USING THE INFORMATION:
• a. Translate this sentence from the passage about a childhood seizure into Spanish: "The next thing I remember I was lying in a hospital bed and they had a needle in my arm and it hurt."
• b. Write the next part of the passage about a childhood seizure, starting right after its final sentence.

When my Aunt Bertie and my grandmother were girls, their hobby was to memorize and recite poetry. It is something my grandmother still does. My grandmother also writes plays and poems, and other little things-- mostly what I knew was from when she was active with her Senior Citizen's council and she would write plays for them. She also writes poems and plays for the church.
I had my first seizure no more than about a year after Aunt Bertie died, because I was still at Price. I remember. sometimes in the mornings, when we would just get to school, I would pretend to be asleep in the car so that Aunt Johnnie would have to drag me out of the car and then we would go in the school. That day, I wasn't pretending. I was sitting in the back, as I normally did-- in between Aunt Betty and Nikki(when we had to drop her off at St. Ambrose) or whomever was in the car. I was out. My aunt woke me up, and I walked from the parking lot to the school in a drunken stupor. I went to class, as she thought I was perhaps playing or just needed to wake up, and then after a while she took me to the office and they called for an ambulance. I was not asleep, but I was in a daze and I couldnt remember who I was or where I was and my head hurt. The next thing I remember I was lying in a hospital bed and they had a needle in my arm and it hurt. My mother was standing there with her hand on my forehead, and they had my arms down,unmovable. I then went on a regiment of tegretol and some other pill, but tegretol stayed with me until 92. At that point, I hadn't had a seizure in a few years.

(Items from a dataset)
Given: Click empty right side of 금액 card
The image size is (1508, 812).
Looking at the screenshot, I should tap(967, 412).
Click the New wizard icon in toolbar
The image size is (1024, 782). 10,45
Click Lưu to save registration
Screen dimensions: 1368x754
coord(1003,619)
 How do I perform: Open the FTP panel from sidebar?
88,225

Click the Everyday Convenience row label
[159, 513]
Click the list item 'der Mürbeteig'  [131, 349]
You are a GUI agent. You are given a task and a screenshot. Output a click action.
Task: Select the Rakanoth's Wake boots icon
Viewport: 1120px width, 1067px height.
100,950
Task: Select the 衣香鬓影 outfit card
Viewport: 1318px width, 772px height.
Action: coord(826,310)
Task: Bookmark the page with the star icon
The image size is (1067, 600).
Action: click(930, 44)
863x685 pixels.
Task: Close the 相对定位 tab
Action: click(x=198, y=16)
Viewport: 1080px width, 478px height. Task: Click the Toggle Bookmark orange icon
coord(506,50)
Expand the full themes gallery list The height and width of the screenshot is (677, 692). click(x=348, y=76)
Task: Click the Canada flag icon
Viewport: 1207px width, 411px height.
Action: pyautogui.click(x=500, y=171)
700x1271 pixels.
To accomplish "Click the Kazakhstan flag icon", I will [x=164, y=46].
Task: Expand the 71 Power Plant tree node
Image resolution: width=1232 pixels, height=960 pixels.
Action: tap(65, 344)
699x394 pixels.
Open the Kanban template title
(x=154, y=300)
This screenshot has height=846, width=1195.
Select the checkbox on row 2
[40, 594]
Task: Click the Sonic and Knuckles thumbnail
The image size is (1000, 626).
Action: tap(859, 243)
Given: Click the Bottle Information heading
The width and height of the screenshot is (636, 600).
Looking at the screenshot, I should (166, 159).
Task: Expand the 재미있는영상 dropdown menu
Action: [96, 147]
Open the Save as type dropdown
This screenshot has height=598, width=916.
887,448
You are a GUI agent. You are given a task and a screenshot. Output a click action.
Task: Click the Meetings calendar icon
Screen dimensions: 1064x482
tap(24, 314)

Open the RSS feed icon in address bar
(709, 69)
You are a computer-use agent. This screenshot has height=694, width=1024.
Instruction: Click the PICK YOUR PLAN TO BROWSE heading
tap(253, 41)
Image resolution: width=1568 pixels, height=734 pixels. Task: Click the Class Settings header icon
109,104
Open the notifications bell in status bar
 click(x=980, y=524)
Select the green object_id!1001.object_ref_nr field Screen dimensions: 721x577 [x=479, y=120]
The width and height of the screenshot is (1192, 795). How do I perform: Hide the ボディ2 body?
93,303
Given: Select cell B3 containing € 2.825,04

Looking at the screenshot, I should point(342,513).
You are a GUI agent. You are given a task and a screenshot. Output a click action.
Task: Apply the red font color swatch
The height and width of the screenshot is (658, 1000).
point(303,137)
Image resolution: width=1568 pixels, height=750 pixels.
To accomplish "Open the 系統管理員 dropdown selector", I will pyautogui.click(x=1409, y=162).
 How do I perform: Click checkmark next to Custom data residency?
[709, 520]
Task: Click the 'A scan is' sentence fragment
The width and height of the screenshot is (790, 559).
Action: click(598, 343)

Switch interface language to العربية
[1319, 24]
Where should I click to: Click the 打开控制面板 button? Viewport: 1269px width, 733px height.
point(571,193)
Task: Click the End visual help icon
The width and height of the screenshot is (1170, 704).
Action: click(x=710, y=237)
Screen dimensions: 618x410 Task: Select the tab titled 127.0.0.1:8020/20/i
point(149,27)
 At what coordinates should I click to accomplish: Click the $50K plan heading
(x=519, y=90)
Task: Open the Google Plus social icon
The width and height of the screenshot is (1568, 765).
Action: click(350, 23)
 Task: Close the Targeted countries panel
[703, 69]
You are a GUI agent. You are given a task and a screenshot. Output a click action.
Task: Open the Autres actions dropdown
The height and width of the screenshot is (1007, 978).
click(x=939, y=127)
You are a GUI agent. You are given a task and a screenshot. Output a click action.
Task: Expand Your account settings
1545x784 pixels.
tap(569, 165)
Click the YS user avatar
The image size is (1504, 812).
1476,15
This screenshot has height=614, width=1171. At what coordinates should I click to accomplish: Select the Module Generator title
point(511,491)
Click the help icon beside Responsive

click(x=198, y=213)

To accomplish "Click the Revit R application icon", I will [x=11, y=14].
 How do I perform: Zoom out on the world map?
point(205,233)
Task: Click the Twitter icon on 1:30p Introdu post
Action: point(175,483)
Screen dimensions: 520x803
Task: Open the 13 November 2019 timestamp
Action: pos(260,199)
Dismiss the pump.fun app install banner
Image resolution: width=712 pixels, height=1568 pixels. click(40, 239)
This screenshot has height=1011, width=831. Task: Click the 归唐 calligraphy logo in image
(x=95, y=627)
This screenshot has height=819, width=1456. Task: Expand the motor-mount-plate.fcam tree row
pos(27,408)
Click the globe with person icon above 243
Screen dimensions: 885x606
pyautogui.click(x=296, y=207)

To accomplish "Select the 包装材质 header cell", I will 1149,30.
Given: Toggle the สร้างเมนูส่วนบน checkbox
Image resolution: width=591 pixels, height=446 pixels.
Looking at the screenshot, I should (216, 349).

ANSWERS IN ORDER:
• a. Lo siguiente que recuerdo es que estaba en una cama de hospital, me habían puesto una aguja en el brazo y me dolía.

• b.
For a while, it was me and my cousin Brooke (whom I adored, loved, and cherished) who had seizures ( Brooke is mentally handicapped)and who took tegretol. Brooke took about twenty pills twice a day-- it seemed to me, some of them big horse pills. We used to share our tegretol sometimes. Brooke had seizures all of the time. Mine were rare. We were at the Lincoln Park Zoo one time( on one of our splendid outings) when Brooke had a seizure and fell over into the animal pit. Someone had to go in and get her.f Another time, she had one and fell over the railings on my mother's front porch. She broke her arm then, I do believe I remember. We were special children. I remember my mother telling me at one point when I was little that people who were sick were special.
I so remember my doctors when I was little. The nice jewish man who was the dentist, and the other one who prescribed my glasses. Then there was Earnestine Willis, that most wonderful black woman who was my pediatrician. I wanted to be a pediatrician when I was three years old. Since then I have wanted to be a writer. Then there was Henda Sack, the incredible Jewish woman, my psychologist, who made no small effort to spoil me. She used to call me her lammchen. She had a wonderfully thick German-Yiddish accent. I loved going to the University of Chicago Hospital. My mental image of me when I was young is me as Yentl. Ha. Oh my childhood was beautiful...... I'll continue later.